▶ _Problem details_:
Omit all pictures, then retype exactly the lines from the one that contains "This screenshot has" through the end of the listing.

▶ _Records for the exercise_:
§

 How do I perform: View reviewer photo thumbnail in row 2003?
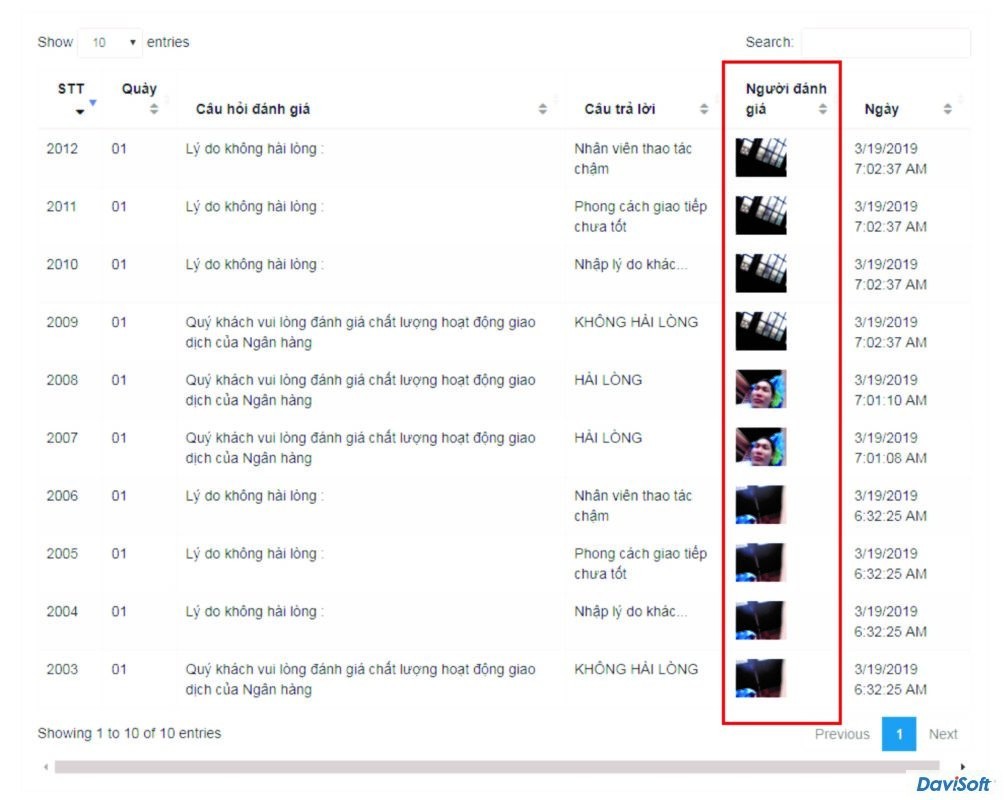[x=761, y=678]
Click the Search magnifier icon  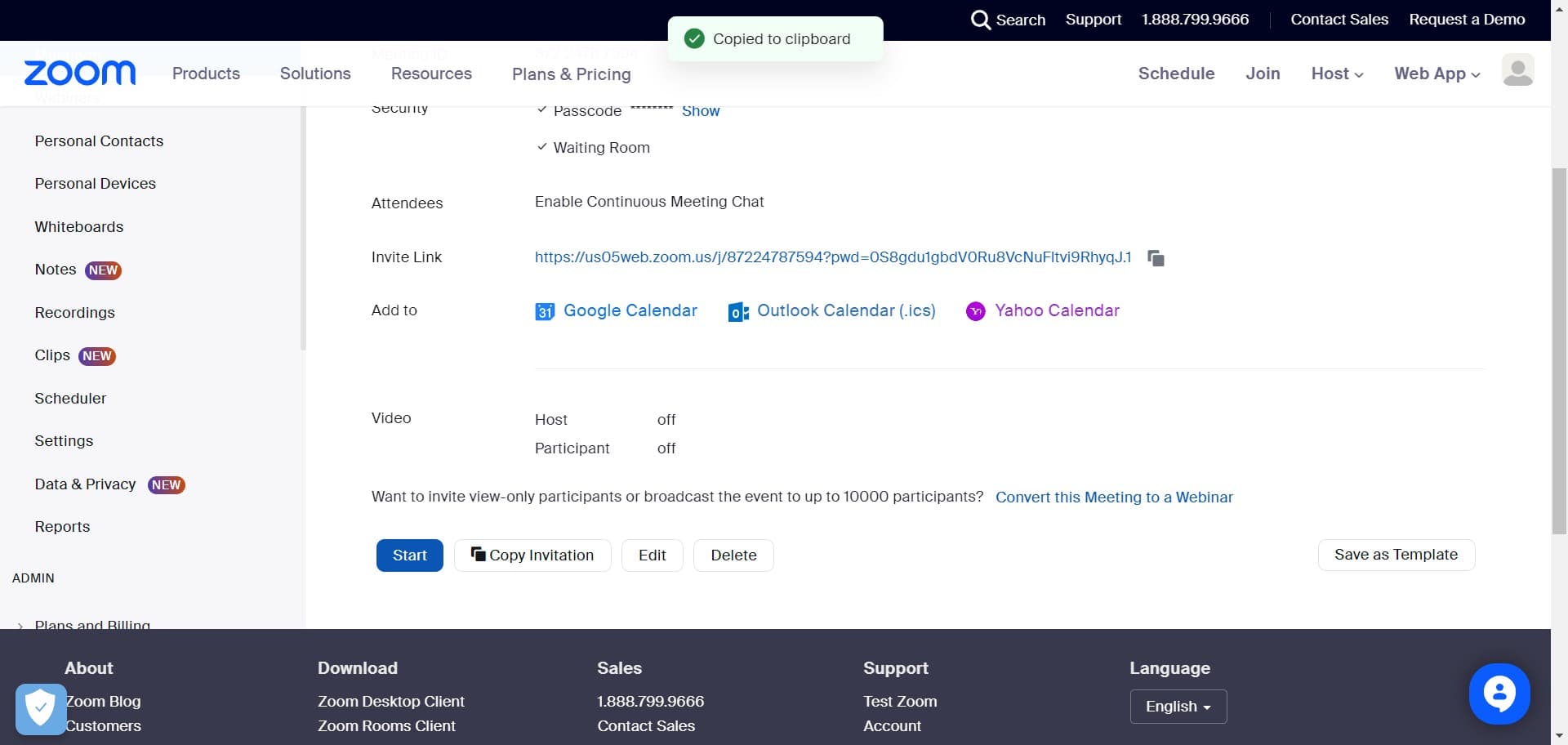pyautogui.click(x=980, y=20)
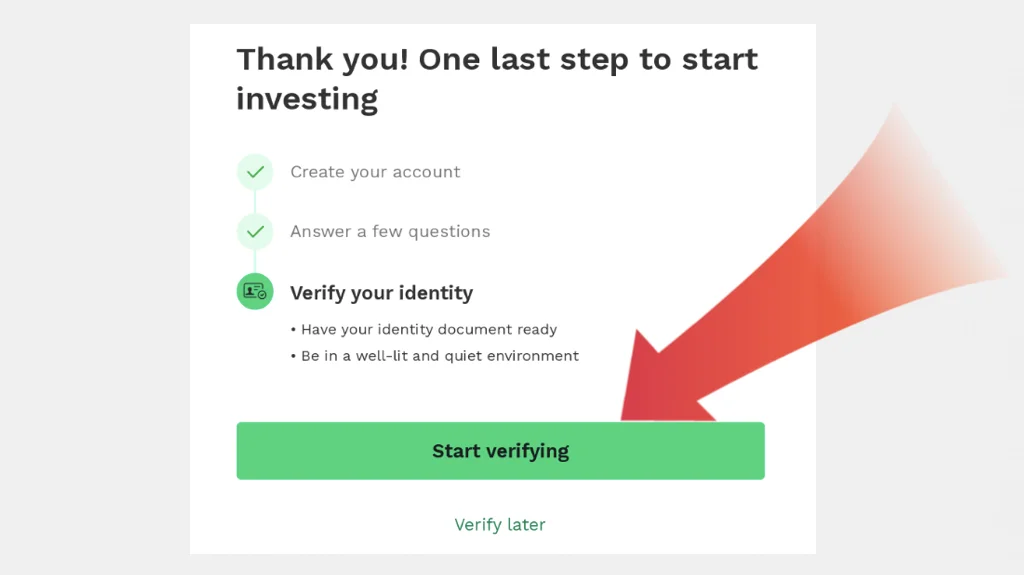Click the Have your identity document ready bullet
Image resolution: width=1024 pixels, height=575 pixels.
pyautogui.click(x=429, y=330)
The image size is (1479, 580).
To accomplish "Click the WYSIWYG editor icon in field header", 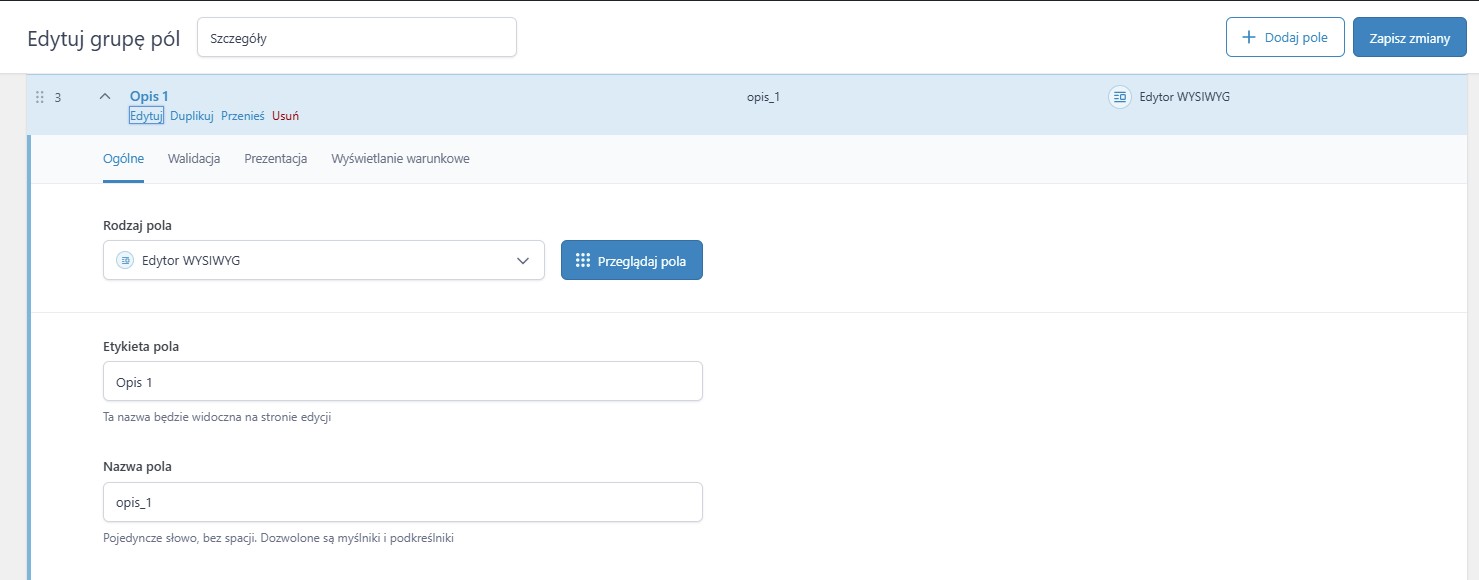I will point(1120,97).
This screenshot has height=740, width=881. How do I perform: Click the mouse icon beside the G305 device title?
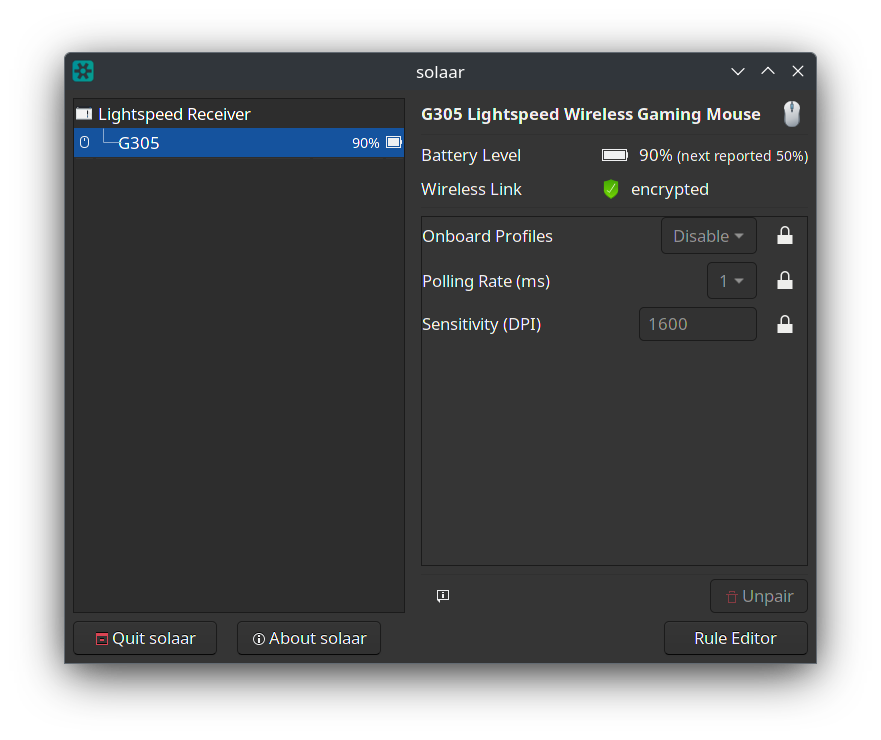click(791, 114)
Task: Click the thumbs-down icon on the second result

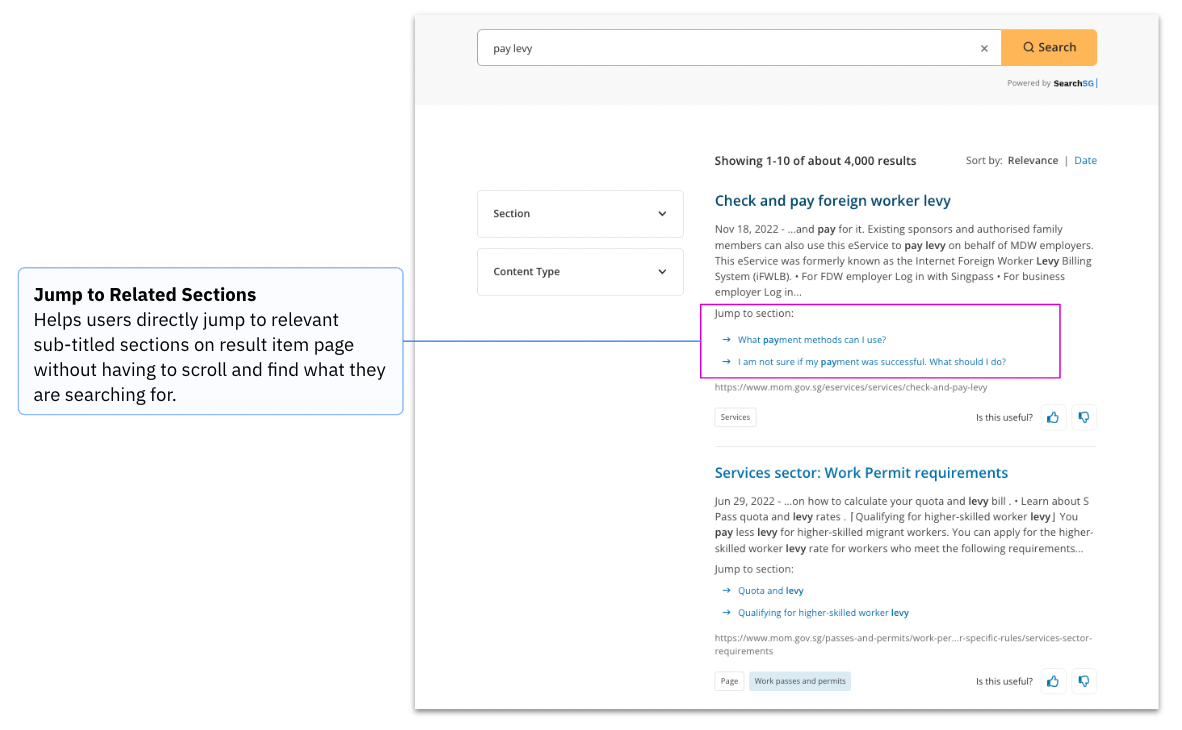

§

▶ _Result_:
This screenshot has height=740, width=881. How do I perform: Click the mouse icon beside the G305 device title?
click(791, 114)
Task: Click the thumbs-down icon on the second result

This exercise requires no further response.